In the second experiment, we compared our solver with GRASShopper on the fragment which it supports, i.e., arbitrary nesting of conjunctions and disjunctions. We again generated 1000 entailments, this time with depth 6, 6 variables and with atoms being singly-linked lists (with 20 % probability) or pointer-assertions. The results are given in Fig. 4b. Astral ran out of memory in 5 cases, and GRASShopper timed out in 10 cases. In summary, Astral is faster on more than 80 % of the formulae with an almost 3 times lesser running time.

Finally, to illustrate that Astral can indeed handle formulae out of the fragments of all the other mentioned tools, we apply it on an entailment query that involves the formula mentioned at the end of the introduction: \(((\textsf{sls}(x,y) \wedge \lnot (\textsf{sls}(x,z) *\textsf{sls}(z,y))) *y \mapsto z)\,\models \,\textsf{sls}(x,z),\) converted to an unsatisfiability query. Astral resolves the query in 0.12 s. Note that without the requirement \(\lnot (\textsf{sls}(x,z) *\textsf{sls}(z,y))\), the entailment does not hold as a cycle may be closed in the heap.

Fig. 4.
figure 4

A comparison of Astral with cvc5 and GRASShopper on randomly generated formulae. Times are in seconds, axes are logarithmic. The timeout was set to 60 s.

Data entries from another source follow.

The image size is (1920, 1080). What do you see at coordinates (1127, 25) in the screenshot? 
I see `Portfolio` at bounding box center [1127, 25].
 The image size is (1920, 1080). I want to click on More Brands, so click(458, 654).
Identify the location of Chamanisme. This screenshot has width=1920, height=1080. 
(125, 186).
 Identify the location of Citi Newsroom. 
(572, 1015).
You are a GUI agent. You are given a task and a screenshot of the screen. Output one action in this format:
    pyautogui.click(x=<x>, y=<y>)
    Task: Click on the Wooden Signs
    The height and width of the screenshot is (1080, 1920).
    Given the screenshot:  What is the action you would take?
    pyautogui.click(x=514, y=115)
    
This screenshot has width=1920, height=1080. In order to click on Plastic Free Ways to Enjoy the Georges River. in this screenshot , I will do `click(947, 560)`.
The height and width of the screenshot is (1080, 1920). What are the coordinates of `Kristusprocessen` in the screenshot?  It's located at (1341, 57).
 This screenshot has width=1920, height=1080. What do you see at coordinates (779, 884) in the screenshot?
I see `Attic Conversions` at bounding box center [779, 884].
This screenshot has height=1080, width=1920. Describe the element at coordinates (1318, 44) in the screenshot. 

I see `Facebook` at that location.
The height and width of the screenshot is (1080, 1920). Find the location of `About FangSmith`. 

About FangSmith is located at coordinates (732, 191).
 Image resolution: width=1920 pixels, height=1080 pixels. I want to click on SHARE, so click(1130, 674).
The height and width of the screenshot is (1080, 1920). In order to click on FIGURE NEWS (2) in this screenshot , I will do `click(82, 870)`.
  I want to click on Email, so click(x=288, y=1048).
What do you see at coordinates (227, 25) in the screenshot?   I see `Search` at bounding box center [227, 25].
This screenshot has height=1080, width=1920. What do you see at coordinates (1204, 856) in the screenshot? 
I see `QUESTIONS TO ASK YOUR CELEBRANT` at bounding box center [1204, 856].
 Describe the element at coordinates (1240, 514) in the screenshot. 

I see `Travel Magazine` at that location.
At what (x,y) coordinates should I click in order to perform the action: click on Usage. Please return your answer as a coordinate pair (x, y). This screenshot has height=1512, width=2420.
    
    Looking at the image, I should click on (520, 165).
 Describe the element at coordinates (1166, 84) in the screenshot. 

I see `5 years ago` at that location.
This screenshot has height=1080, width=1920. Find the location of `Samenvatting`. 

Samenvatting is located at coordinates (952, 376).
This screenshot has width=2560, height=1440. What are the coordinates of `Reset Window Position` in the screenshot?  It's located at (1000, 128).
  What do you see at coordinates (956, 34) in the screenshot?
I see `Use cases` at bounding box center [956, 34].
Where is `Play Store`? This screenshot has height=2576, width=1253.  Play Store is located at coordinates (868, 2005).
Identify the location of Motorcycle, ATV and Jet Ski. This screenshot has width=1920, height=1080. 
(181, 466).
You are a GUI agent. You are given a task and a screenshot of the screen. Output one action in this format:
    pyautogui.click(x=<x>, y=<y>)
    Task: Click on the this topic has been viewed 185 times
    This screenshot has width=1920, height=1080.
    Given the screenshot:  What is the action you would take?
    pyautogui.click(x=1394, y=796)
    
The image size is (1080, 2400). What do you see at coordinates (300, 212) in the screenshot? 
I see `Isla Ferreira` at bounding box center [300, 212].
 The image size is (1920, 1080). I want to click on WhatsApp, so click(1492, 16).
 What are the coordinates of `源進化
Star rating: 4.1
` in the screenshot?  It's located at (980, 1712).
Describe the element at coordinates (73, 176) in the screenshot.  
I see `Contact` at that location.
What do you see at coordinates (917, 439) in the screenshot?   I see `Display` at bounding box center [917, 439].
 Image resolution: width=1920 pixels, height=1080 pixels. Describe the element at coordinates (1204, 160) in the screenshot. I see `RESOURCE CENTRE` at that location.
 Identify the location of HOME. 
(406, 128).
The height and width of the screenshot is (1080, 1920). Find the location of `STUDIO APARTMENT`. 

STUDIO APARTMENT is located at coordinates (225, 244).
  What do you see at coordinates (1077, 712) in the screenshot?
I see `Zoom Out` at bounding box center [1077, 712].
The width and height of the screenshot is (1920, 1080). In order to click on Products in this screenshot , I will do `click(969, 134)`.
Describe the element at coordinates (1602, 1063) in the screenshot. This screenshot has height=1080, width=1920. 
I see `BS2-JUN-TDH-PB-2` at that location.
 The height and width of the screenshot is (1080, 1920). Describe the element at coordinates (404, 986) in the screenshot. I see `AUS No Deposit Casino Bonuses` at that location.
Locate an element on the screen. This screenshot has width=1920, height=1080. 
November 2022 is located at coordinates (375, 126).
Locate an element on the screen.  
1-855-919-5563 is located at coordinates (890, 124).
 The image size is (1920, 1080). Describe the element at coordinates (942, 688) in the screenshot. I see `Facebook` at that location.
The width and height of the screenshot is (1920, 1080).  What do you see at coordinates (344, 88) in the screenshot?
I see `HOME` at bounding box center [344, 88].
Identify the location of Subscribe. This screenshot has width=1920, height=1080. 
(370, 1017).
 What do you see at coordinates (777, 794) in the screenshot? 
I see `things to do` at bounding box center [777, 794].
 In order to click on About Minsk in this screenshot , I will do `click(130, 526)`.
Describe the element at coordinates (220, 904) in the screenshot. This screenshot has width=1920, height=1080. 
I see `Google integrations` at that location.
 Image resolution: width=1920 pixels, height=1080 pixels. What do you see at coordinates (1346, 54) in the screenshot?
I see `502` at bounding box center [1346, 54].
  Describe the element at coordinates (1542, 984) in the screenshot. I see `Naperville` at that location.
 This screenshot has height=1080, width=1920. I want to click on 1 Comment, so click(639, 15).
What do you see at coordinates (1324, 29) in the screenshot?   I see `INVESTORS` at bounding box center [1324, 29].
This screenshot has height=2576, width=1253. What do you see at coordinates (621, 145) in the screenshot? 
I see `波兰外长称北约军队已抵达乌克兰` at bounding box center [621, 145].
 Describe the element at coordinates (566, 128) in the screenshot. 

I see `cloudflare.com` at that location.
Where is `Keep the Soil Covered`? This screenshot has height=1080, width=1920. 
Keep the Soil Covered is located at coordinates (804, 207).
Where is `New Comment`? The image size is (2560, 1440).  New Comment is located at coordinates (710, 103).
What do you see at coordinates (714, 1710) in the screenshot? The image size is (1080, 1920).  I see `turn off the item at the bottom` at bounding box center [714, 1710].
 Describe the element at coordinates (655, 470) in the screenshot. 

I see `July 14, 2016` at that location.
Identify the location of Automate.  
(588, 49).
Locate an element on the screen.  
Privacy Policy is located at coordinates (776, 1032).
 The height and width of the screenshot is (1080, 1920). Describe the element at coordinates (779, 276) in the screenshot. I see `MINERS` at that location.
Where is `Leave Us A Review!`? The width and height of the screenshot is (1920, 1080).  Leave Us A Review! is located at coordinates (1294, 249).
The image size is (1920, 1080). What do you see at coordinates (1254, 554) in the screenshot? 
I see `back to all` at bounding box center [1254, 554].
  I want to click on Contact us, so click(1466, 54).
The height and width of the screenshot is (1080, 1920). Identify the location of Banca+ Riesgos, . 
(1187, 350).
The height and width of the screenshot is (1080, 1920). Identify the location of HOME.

8 Conclusions and Future Work

We have presented a novel decision procedure based on a small-model property and translation to SMT. Our experiments have shown very promising results, especially for formulae with rich boolean structure for which our decision procedure outperforms other approaches (apart from being able to solve more formulae).

In the future, we would like to extend our approach with some class of user-defined inductive predicates, with more complex spatial connectives such as septractions and/or magic wands, consider a lazy and/or interactive translation instead of the current eager approach, and try Astral within some SL-based program analyser.